Rovigo – Si è dovuto scomodare il prefetto, far arrivare da Venezia l’assessore all’ambiente e il neo dirigente della Regione Veneto per strappare ai sindaci l’ok all’autorizzazione alla costituzione del Consiglio di Bacino (LEGGI ARTICOLO). Incontro peraltro avvenuto a palazzo Celio, sede della Provincia di Marco Trombini (LEGGI ARTICOLO). E tutto ciò dopo le “minacce” di Luca Zaia, governatore del veneto, di commissariare i Comuni che non votavano lo stesso statuto deciso per la costituzione. Era marzo 2017. Da allora è stato tutto un temporeggiare e cercare di prendere tempo per garantire più lunga vita possibile all’Ente di bacino rifiuti guidato dal commissario Pierluigi Tugnolo. Prima il ritardo viene attribuito al sindaco Bergamin (LEGGI ARTICOLO), poi è Bergamin ad accusare gli altri comuni di essere in ritardo (LEGGI ARTICOLO). Così sono passati sei mesi. Oggi, 12 settembre, nella sala consiliare del Comune di Rovigo si è costituito il Consiglio di Bacino Rovigo.

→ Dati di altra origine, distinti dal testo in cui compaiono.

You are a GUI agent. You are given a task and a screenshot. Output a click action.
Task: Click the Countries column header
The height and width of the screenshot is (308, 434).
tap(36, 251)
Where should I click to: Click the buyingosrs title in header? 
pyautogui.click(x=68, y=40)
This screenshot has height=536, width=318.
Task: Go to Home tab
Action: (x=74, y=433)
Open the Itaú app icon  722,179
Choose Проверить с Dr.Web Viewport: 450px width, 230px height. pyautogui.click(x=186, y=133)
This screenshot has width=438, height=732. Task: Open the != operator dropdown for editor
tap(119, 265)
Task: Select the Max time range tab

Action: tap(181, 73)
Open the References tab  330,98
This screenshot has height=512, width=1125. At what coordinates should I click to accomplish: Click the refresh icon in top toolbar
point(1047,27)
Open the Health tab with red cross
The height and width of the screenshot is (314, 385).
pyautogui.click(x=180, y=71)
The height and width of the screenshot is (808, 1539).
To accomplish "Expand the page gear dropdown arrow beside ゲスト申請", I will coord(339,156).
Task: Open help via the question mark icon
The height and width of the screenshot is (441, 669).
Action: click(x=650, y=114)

“È una giornata storica – ha il coraggio di dire Bergamin – Questa amministrazione, in qualità di Ente coordinatore per la costituzione del Consiglio di Bacino è stata capace di ottemperare ad un obbligo che doveva essere espletato già nel settembre 2014, secondo quanto previsto dalla legge regionale 52/2012. Oggi è stato raggiunto un risultato straordinario per tutto il Polesine che dimostra come, attraverso il dialogo, si possano raggiungere grandi risultati”. Tutto qui, il commento del sindaco del capoluogo, ente coordinatore per la costituzione del Consiglio di Bacino dei rifiuti. Sindaco che, tra l’altro, non era neanche presente. Al suo posto era stato delegato l’assessore alle partecipate Stefano Falconi. I Comuni erano chiaramente tutti presenti e dopo l’appello e la lettura dello statuto, hanno apposto la loro firma in calce. Consiglio dunque finalmente costituito. Nelle prossime assemblee, con la speranza che il tutto si concluda entro la fine di ottobre, dovranno essere definiti il numero dell’organo di governo (cda e presidente) e successivamente le nomine. Si tratterà di due assemblee distinte.

Nelle scorse settimane è stato portato a termine l’affitto di ramo d’azienda di parte dei beni del Consorzio Rsu inteso come azienda speciale da parte di Ecoambiente. L’operazione crea la liquidità al Consorzio per chiudere la contabilità della discarica di Taglietto Uno limitatamente alle due vasche ancora da ultimare già consegnate al gestore Ecoambiente. La situazione drammatica della discarica di Taglietto Zero (LEGGI ARTICOLO), ancora da chiudere, con un sopralzo da 47.000 tonnellate da spostare entro novembre 2017, abbandonata da Daneco, in fallimento (LEGGI ARTICOLO), e non garantita da alcuna polizza fideiussoria valida, a causa del pasticcio operato dalla Provincia (LEGGI ARTICOLO), è la pesante eredità che il nuovo Consiglio si trova sul tavolo di lavoro ancor prima di insediarsi, ben sapendo, tutti i sindaci soci, che da qualsiasi parte la si voglia vedere, la questione di Taglietto Zero è tutta in capo a loro, non della Provincia ne tantomeno di Villadose (LEGGI ARTICOLO).